In its recent Index of National Fundraising Performance, Target Analysis Group found some information that might scare you. Or might not:
... revenue for the entire year of 2006 grew a median 0.7% over 2005. Median donor counts are down 2.8% from 2004 to 2006, and have fallen a cumulative 1.4% over the past five years. This appears to be due not only to declines in new donor acquisition, which is down 6.7% over the last two years, but also to declines in both first-year and multi-year retention rates.
You can take this with alarm, as at The Agitator, in Danger Ahead?: a shrinking universe of donors is being masked by increases in average giving. How long is that sustainable?
But I don't think most of us need to be afraid. Two reasons:
- The donor universe isn't shrinking; it's just changing. We're at the beginning of a generational changing of the guard in the donor-aged population. Boomers are different from the older generation, and they're just starting to show up in significant numbers. From the under-60 group, you typically see lower response rate but higher average gift. Get used to it, because that's the way it's going to be for a few decades.
- Fewer donors/more revenue is something many organizations are doing on purpose. They've discovered value is more important than volume when it comes to a healthy donor file. One $20 donor is better than two $10 donors; you'll get the same gross revenue either way, but from the one donor you'll get it at a better ROI -- and you'll walk away with more net revenue. Organizations that know this are not seeking the high volume of low-dollar donors. The result is just what TAG found: lower numbers of donors, but higher revenue.
Give it a try. It's working bottom-line magic for several Merkle|Domain clients.
Technorati Tag: 2006+results









I completely agree with you Jeff. I've been meaning to respond to the original post The Agitator ran back on April 6th... but I just got so busy.
I've heard of the discussion Target held on the conference call with participants and it sounds like list rental, package selection, ask strings are definitely paying REWARDS for higher ROIs.
But I am even more impressed with organizations that have found sophisicated ways to chop the poorest responding segments from their renewals and annual fund mailings. You've written about it before Jeff - in every mailing there are ultimately segments of low dollar donors who barely break even (if that!).
If you mail three renewals, analyze whether its' cheaper to drop out your lowest panel of donors in the third segment. Its intentional decisions by organizations that are tweaking around the margin who deserve the credit.
The world has changed and national adocacy groups no longer need to churn large groups of low dollar premium donors in order to say "WE HAVE ONE MILLION DONORS." Respect in politics and fundraising is evolving.

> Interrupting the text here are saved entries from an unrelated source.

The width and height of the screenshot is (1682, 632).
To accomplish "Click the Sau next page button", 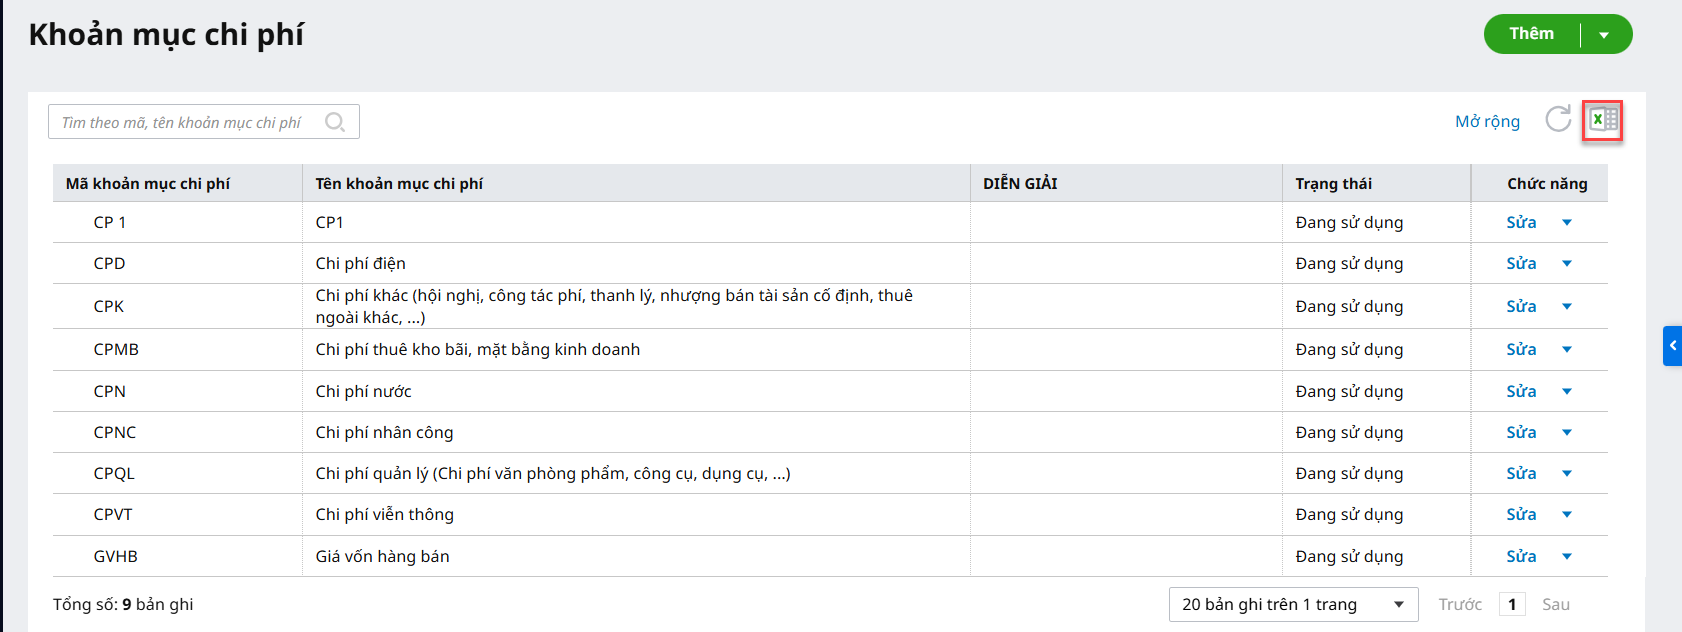I will (1555, 604).
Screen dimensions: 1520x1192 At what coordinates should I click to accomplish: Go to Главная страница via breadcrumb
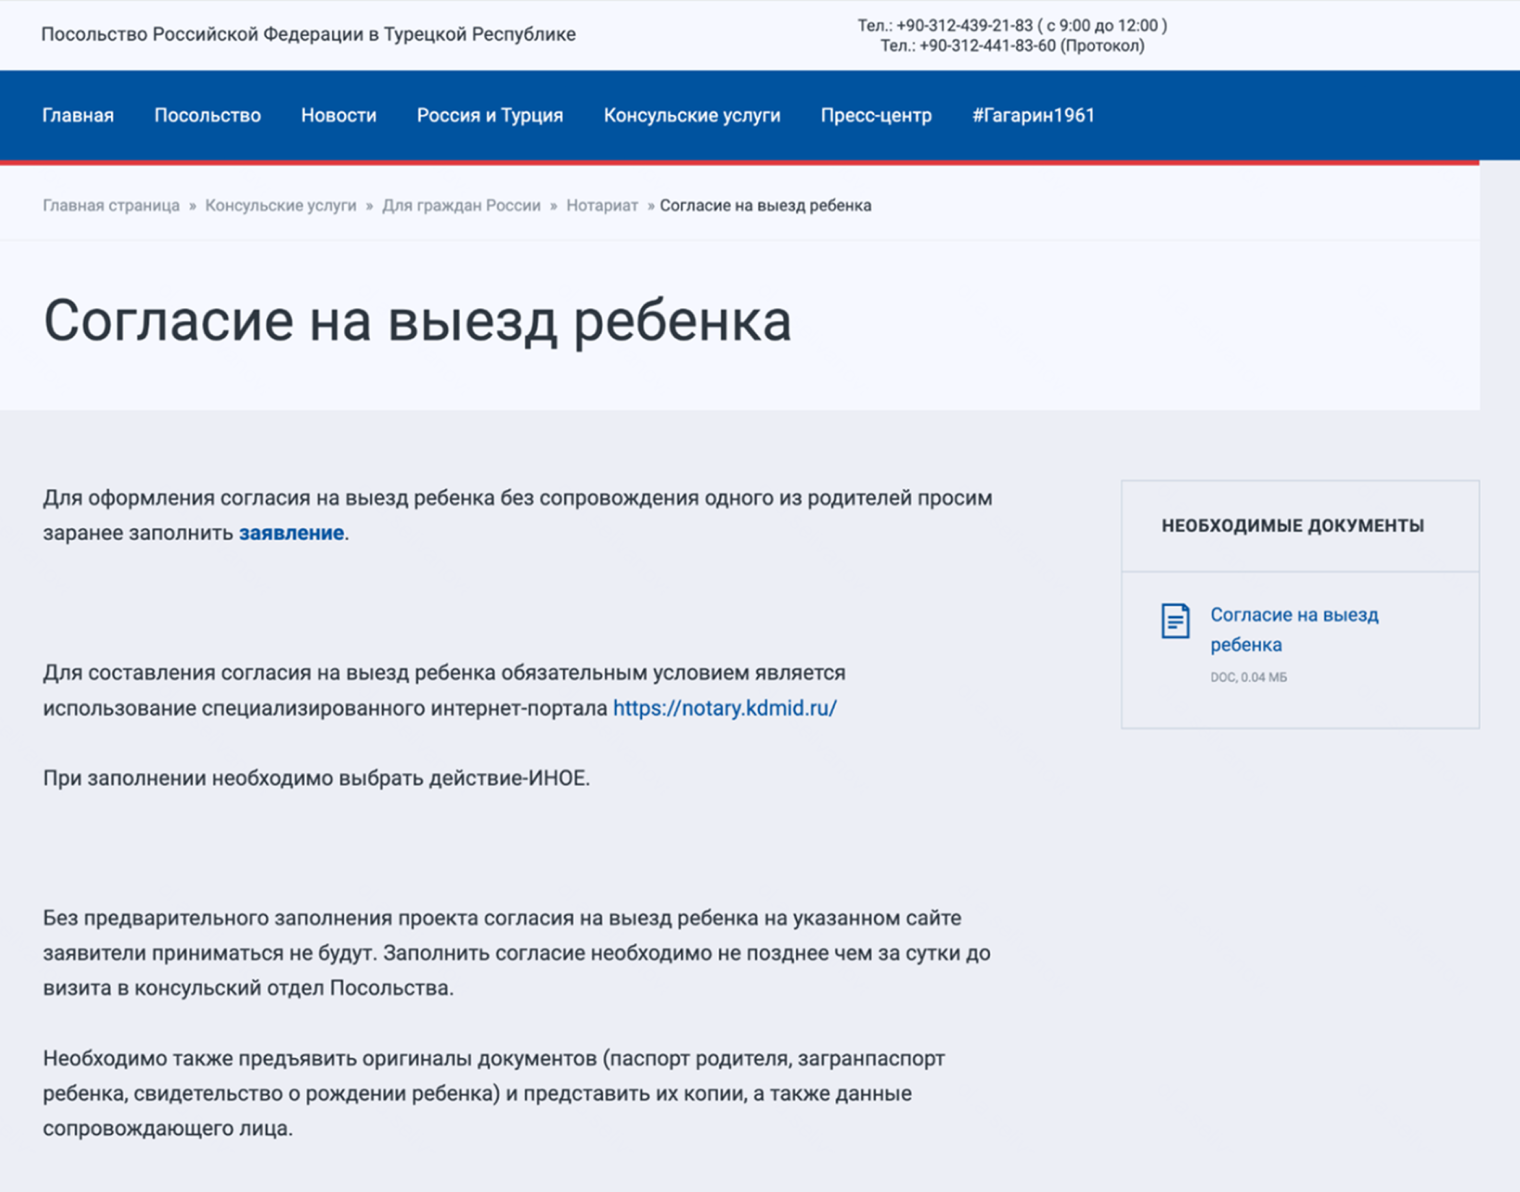[x=112, y=205]
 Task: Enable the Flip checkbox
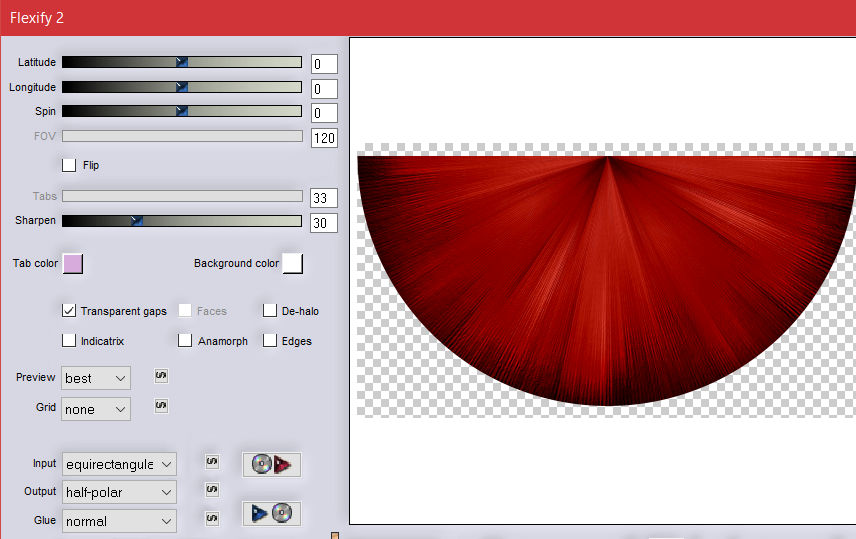(x=69, y=165)
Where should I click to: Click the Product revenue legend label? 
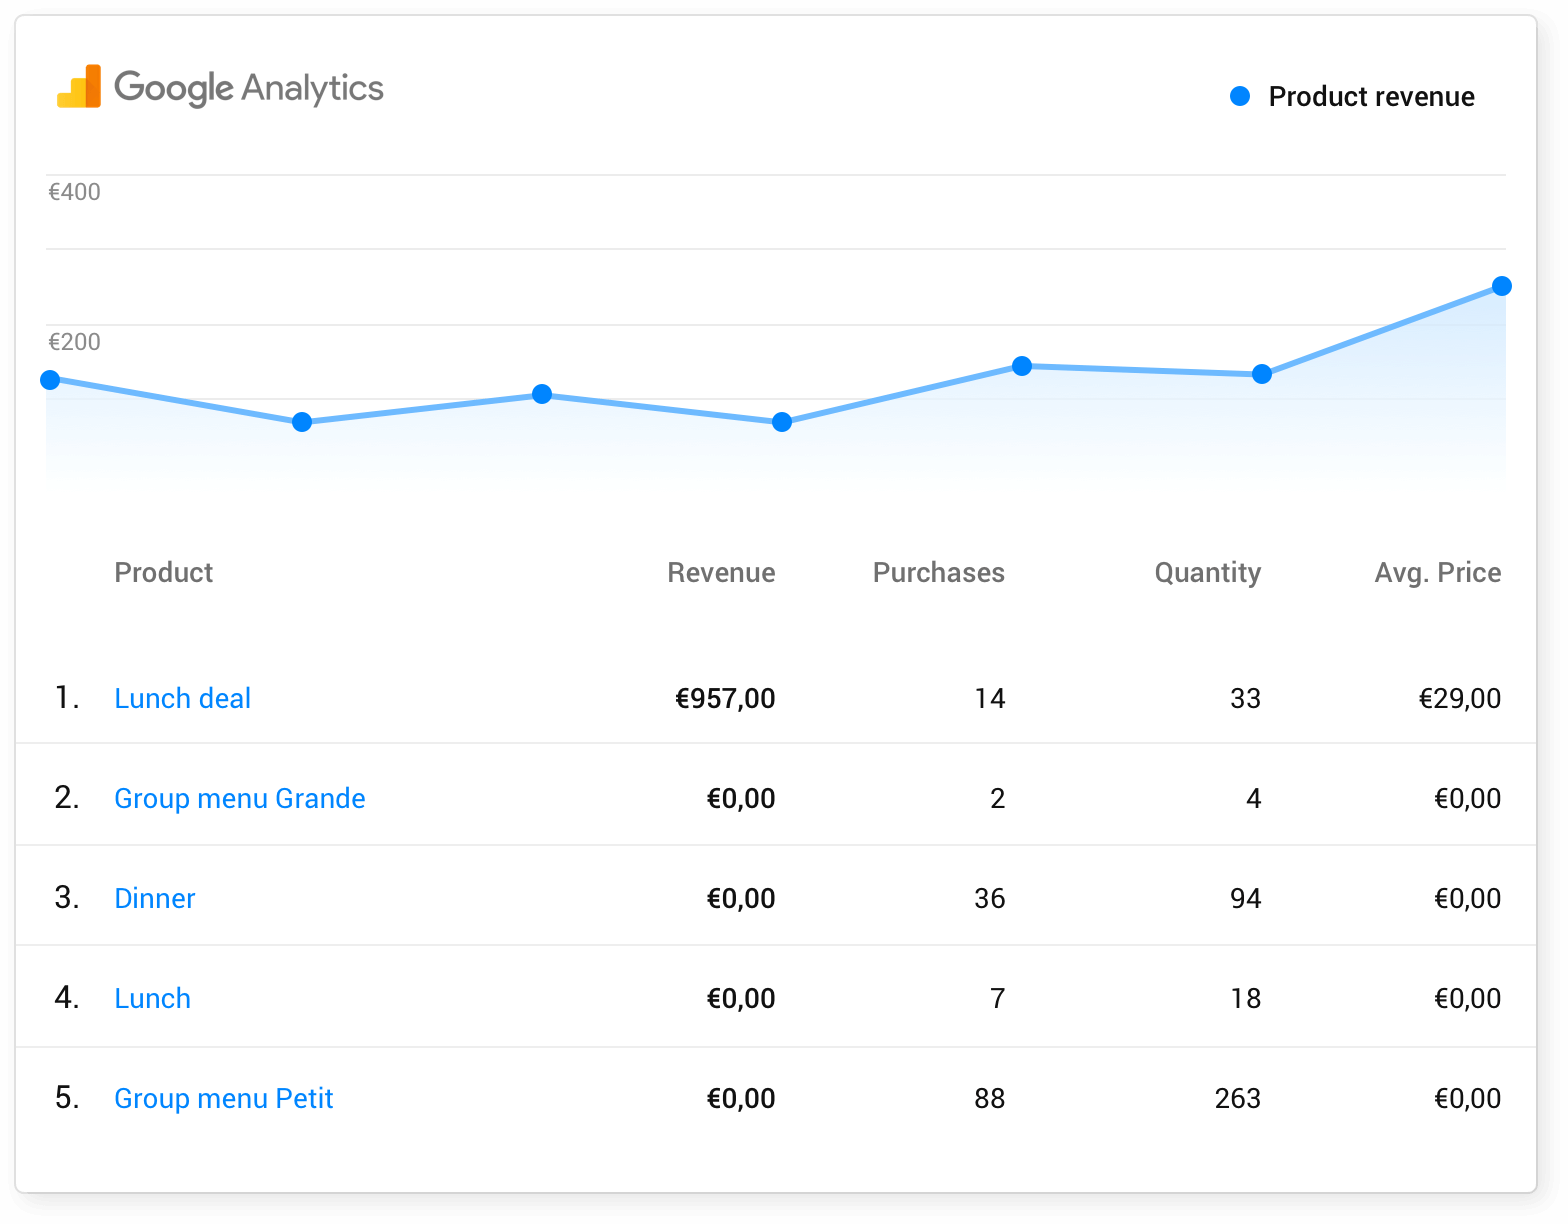click(x=1371, y=96)
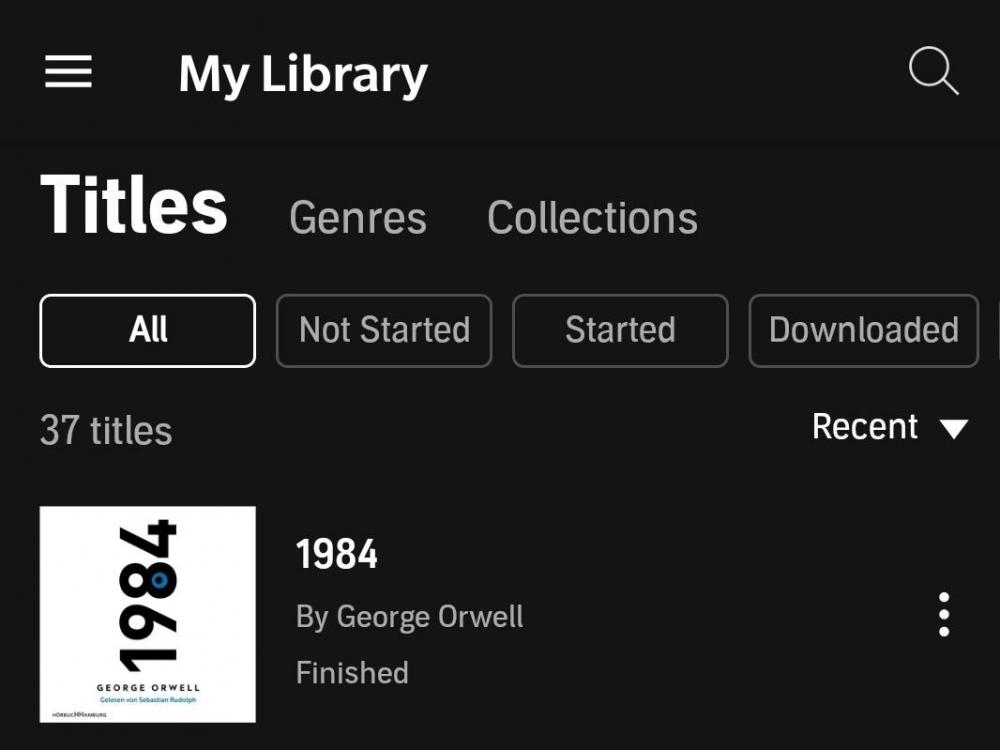
Task: Switch to the Genres tab
Action: click(357, 218)
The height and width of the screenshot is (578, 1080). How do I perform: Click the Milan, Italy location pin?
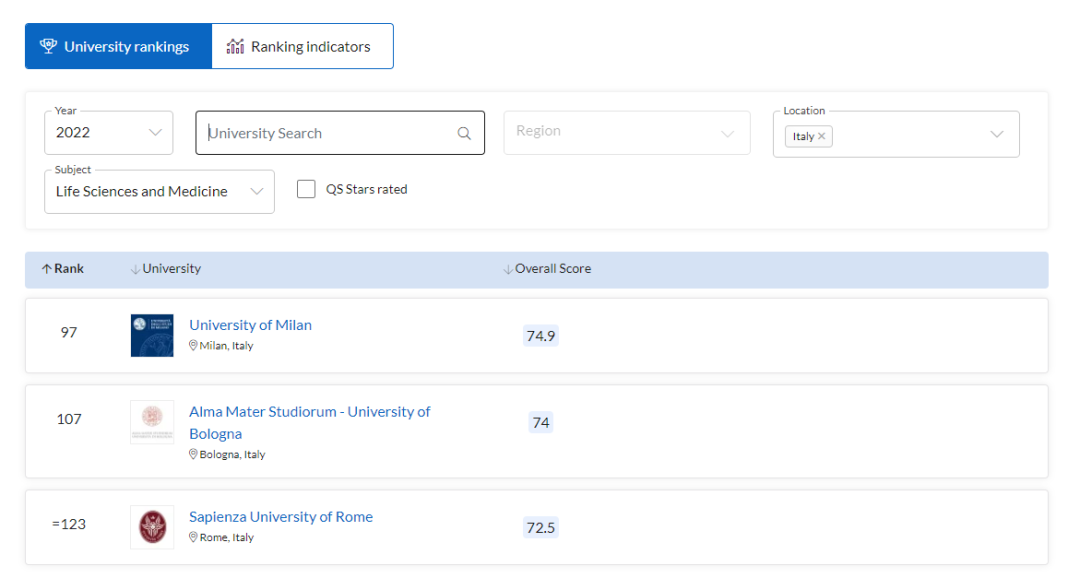click(194, 346)
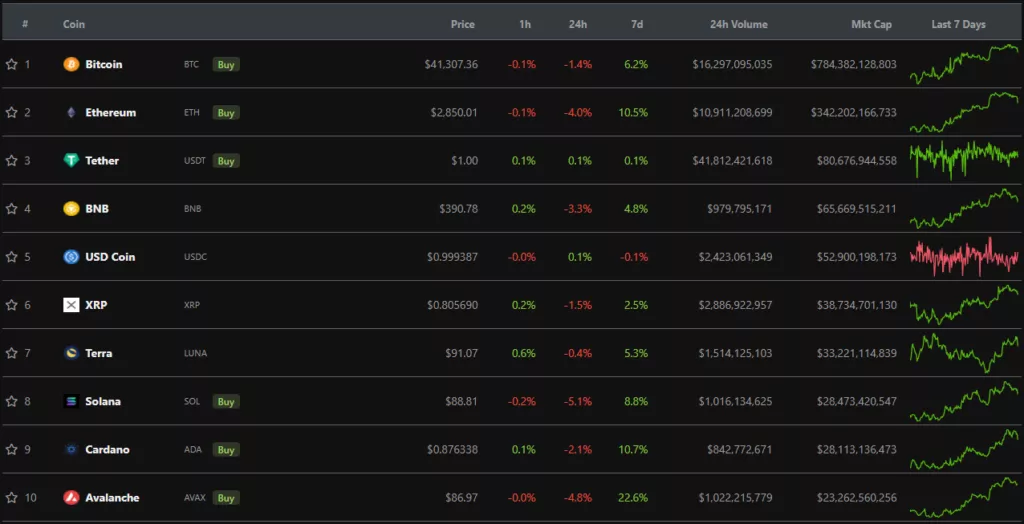Click the BNB yellow logo icon
Viewport: 1024px width, 524px height.
pyautogui.click(x=71, y=209)
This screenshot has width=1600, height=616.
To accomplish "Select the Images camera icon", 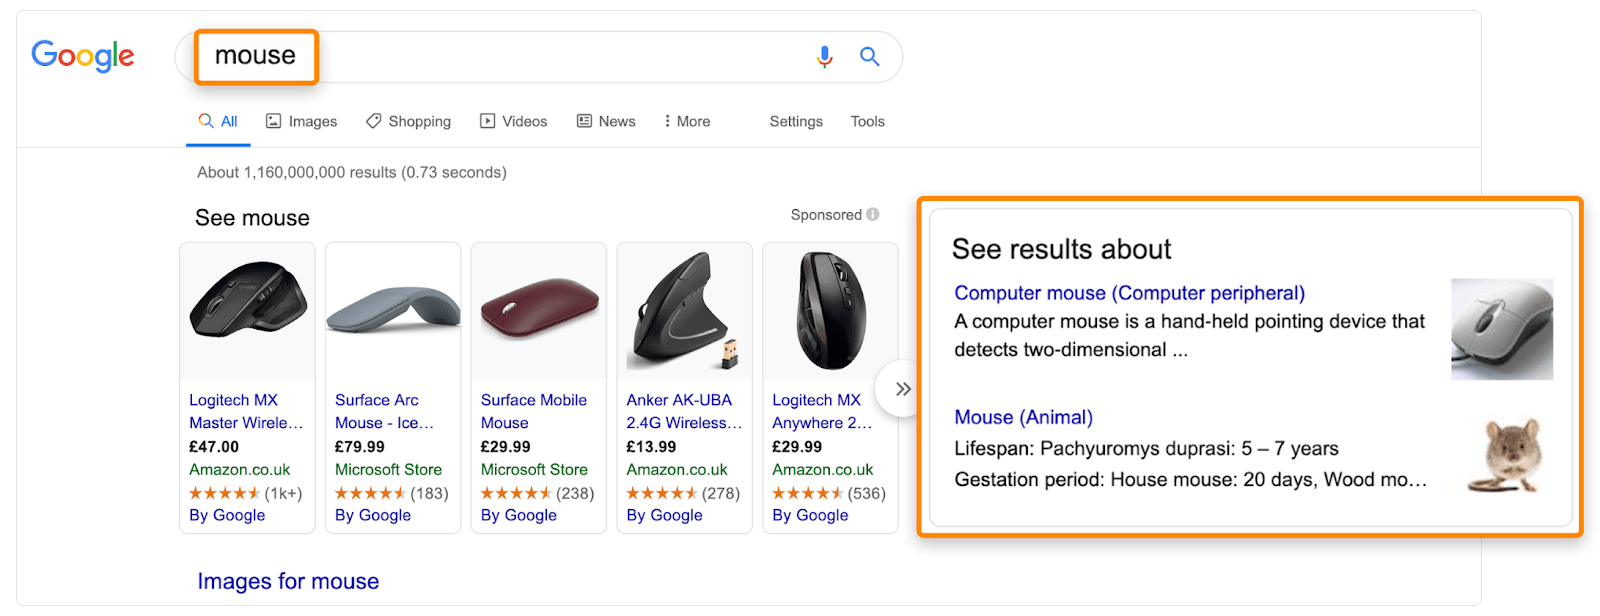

Posted by: a fundraiser | 30 April 2007 at 19:55
Good questions. I'm not sure old-school direct mail fundraising is exactly "taking a toll," so much as it's just fading -- and there are many nonprofits that just don't know how to change. That stuff used to work, and in a lot of cases it still does work (though we should probably define "work" in this case pretty loosely). The older generation is still here, still giving, still the majority of donors. It would be foolhardy to trash everything that works with them today. It'll go away eventually, whether we're ready or not.
The ways we've been targeting higher value donors (i.e., raising average gift at acquisition): Renting higher value lists; putting demographic overlays on lists; testing away from offers that drive low average gifts (even where high response might qualify it as a winner -- there's some very complicated math behind the decision); higher ask strings.
Posted by: Jeff Brooks | 28 April 2007 at 20:35
Great post, and I think your diagnosis is essentially correct. Isn't it also possible that all those years of unrelenting, impersonal, and gimmicky direct mail are taking their toll, especially with cynical boomers?
Curious what you are doing tactically to aim for higher value -- shift in ask strings? Segmentation differences? Anything else?